> [WORK INSTRUCTION] Filter the records for "Task" and keep each line that has it.

Collected data:
****
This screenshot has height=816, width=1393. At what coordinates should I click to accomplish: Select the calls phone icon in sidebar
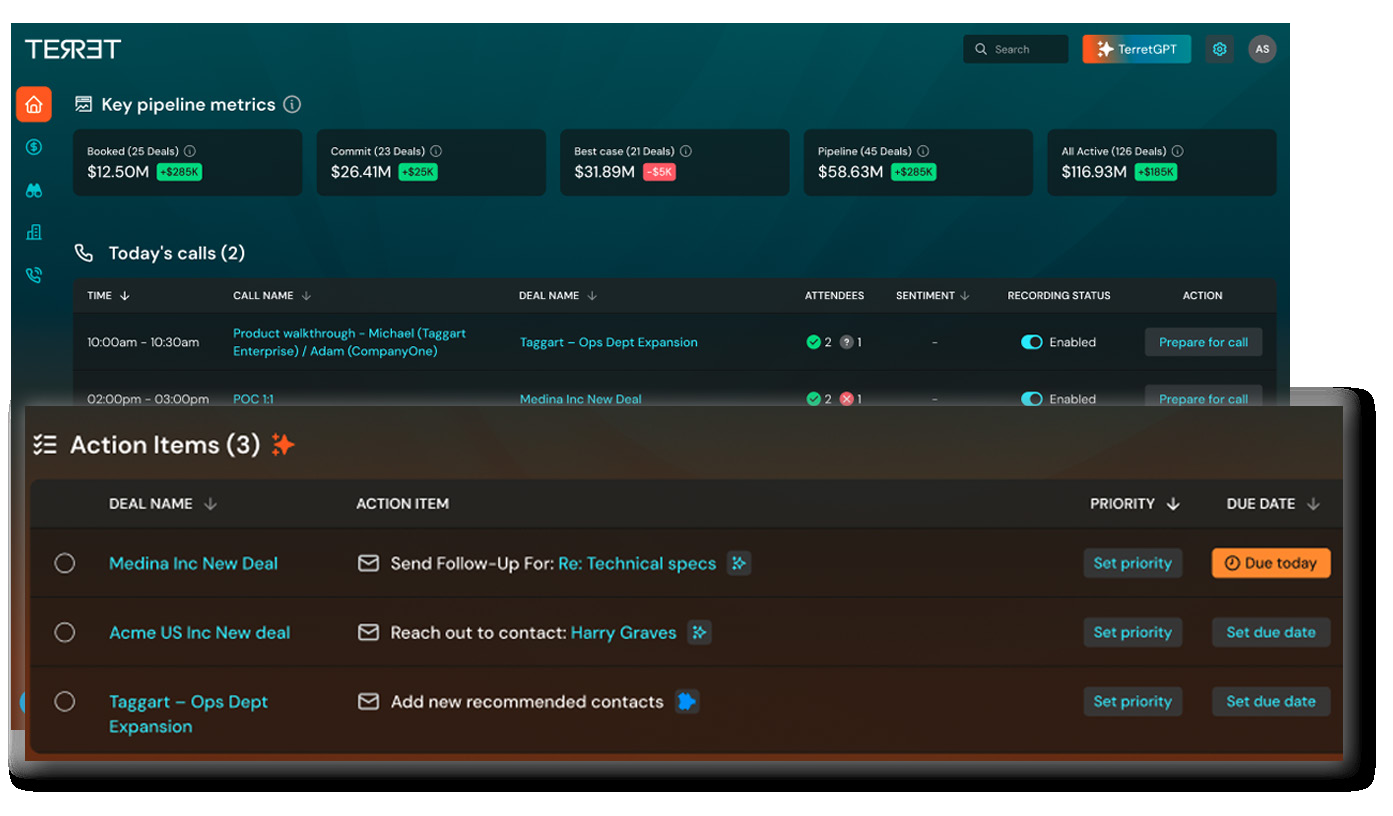[33, 273]
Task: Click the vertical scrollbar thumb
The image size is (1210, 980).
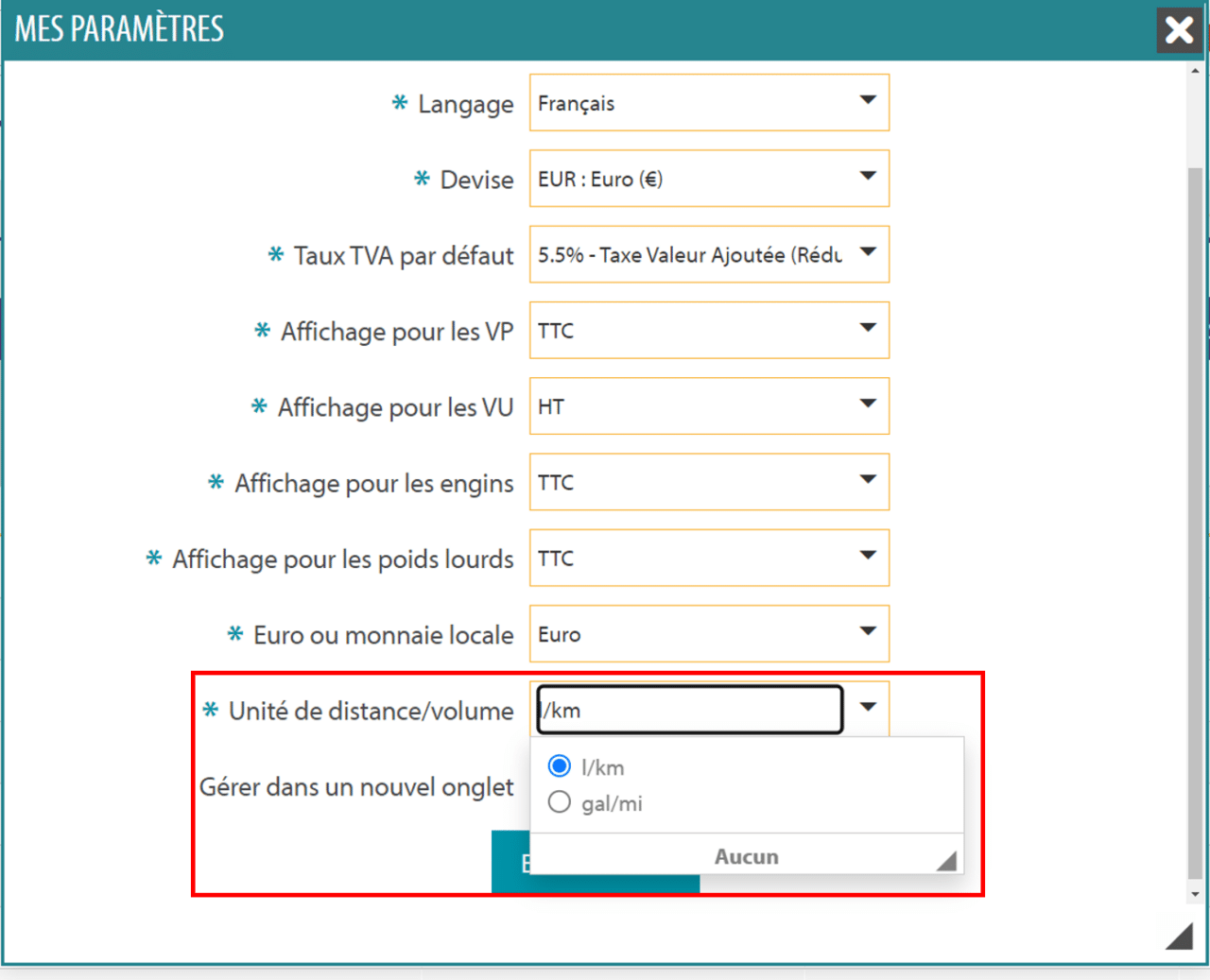Action: point(1195,520)
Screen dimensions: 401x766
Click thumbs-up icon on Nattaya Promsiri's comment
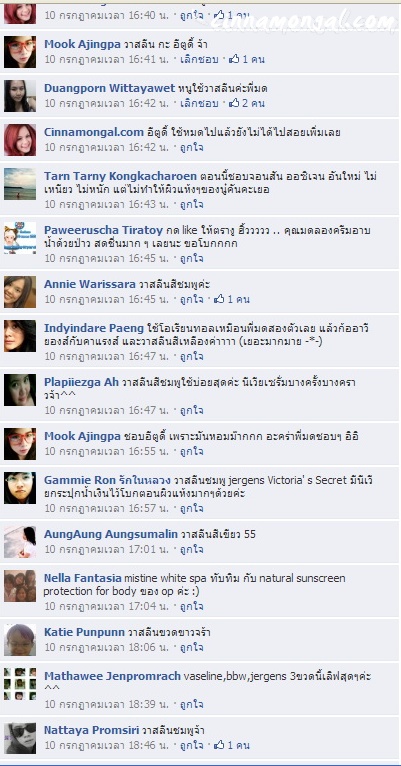click(x=219, y=745)
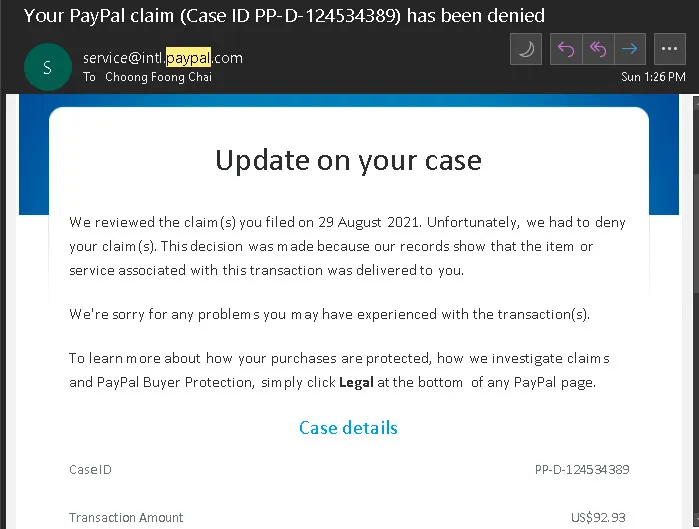Open the more actions ellipsis menu
The height and width of the screenshot is (529, 699).
click(x=670, y=49)
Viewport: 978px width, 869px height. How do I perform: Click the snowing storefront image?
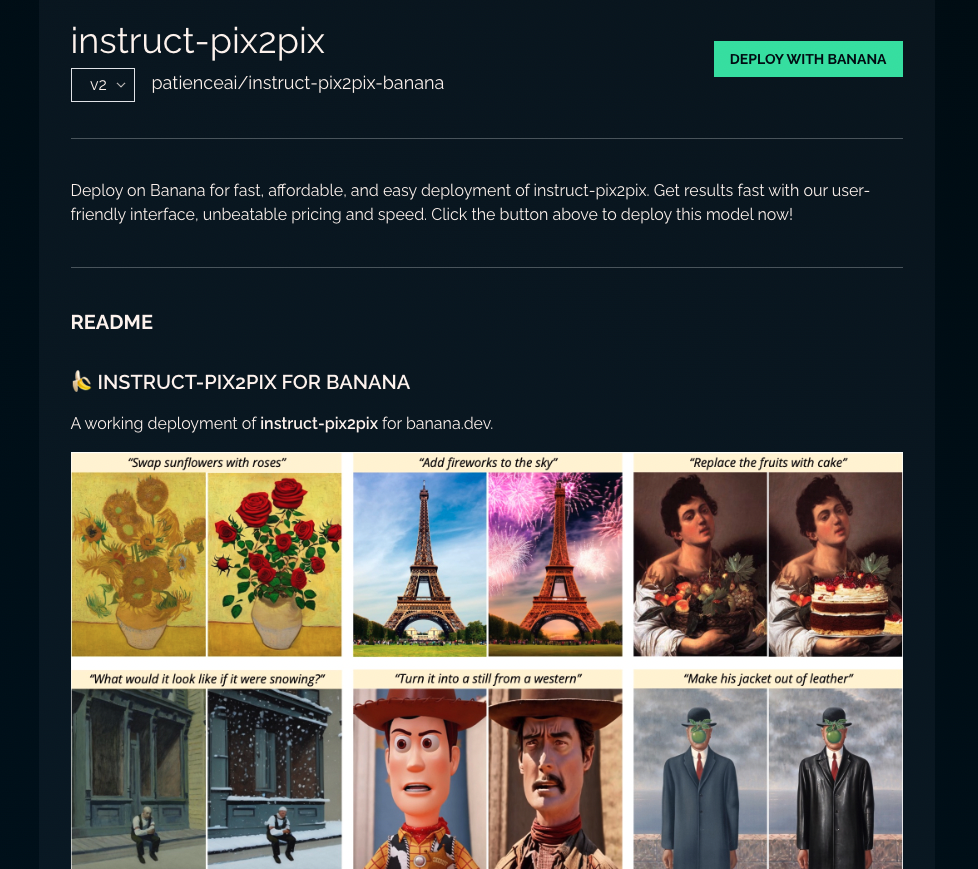274,779
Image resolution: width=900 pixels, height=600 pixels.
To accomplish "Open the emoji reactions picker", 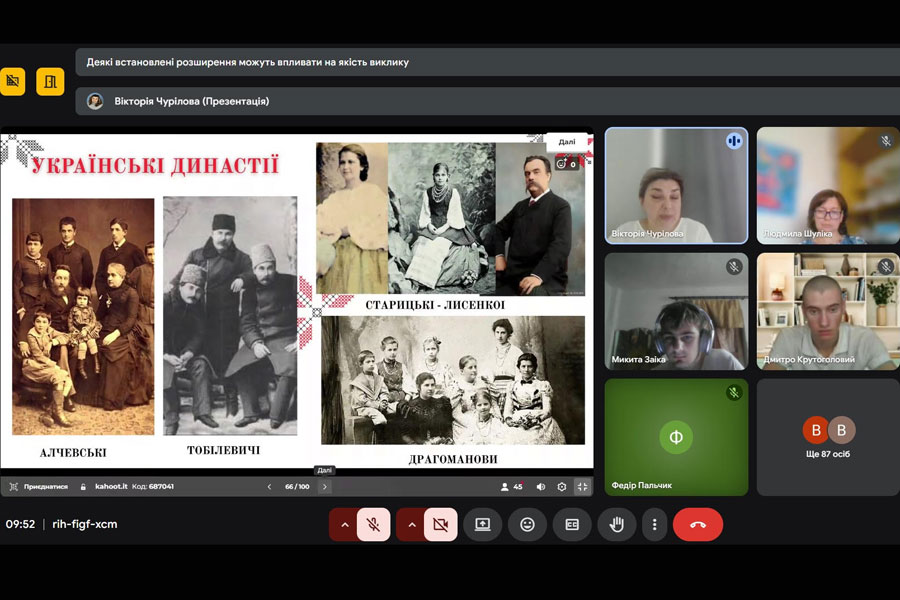I will click(x=527, y=524).
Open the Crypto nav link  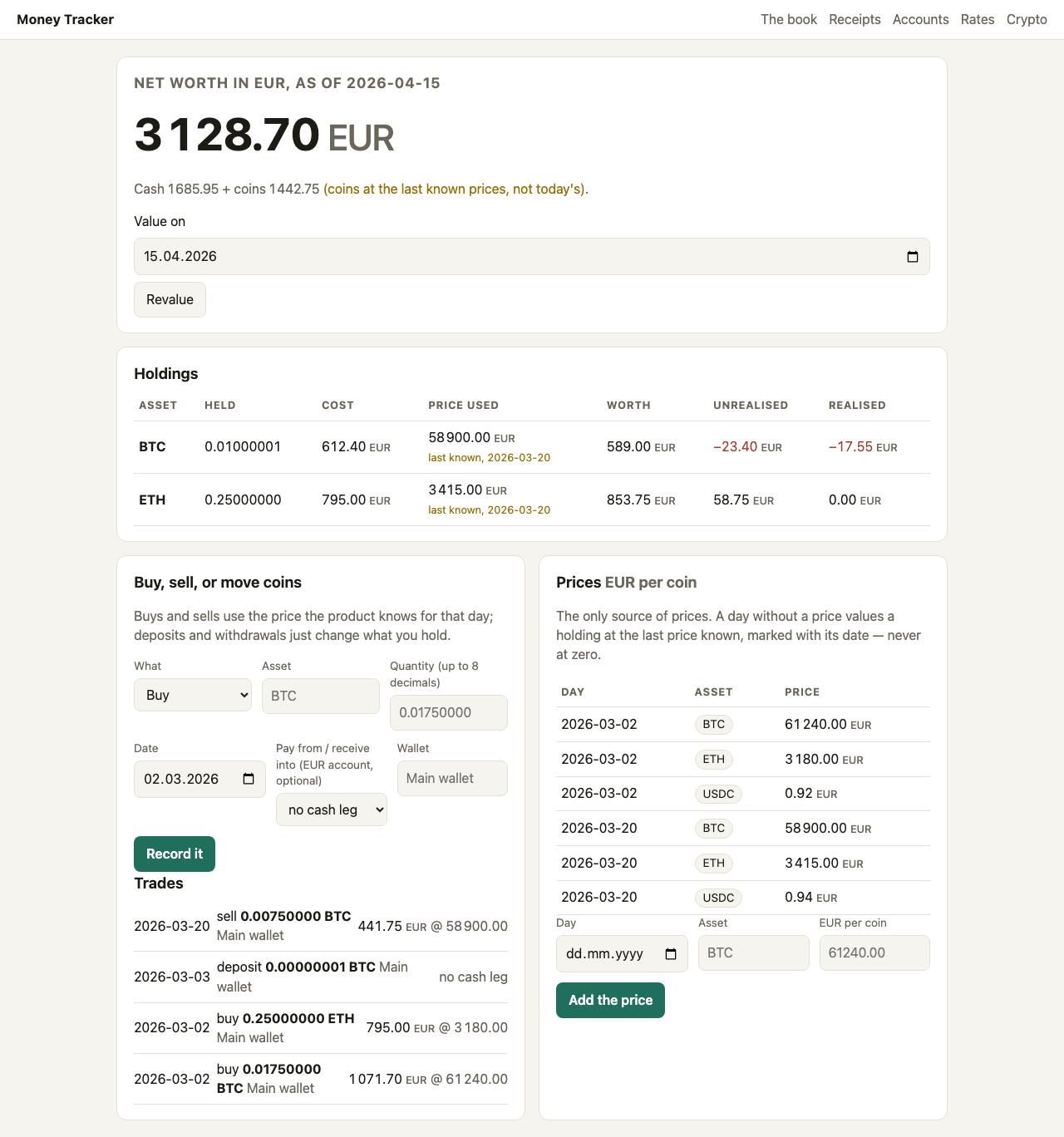(x=1027, y=19)
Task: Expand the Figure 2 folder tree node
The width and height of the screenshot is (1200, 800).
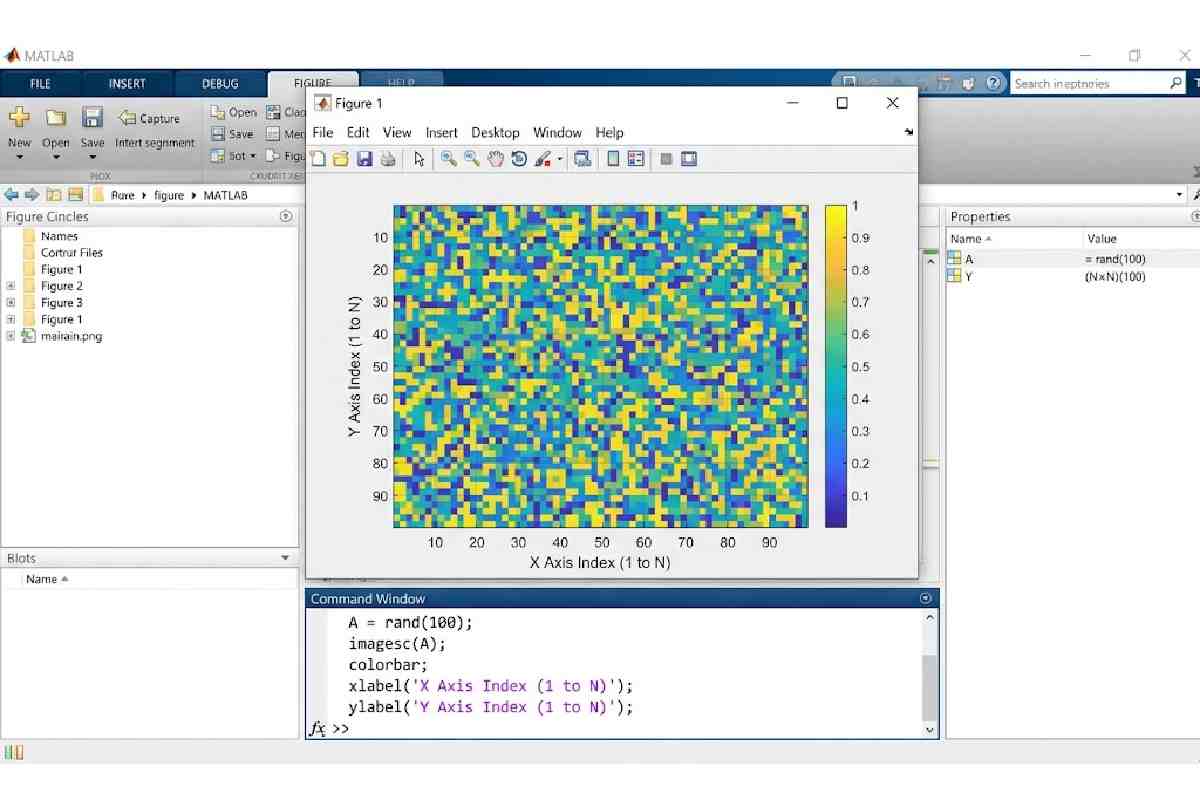Action: coord(11,286)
****
> [REPLY]
Task: Click the vertical scrollbar thumb
Task: Expand the Figure 2 folder tree node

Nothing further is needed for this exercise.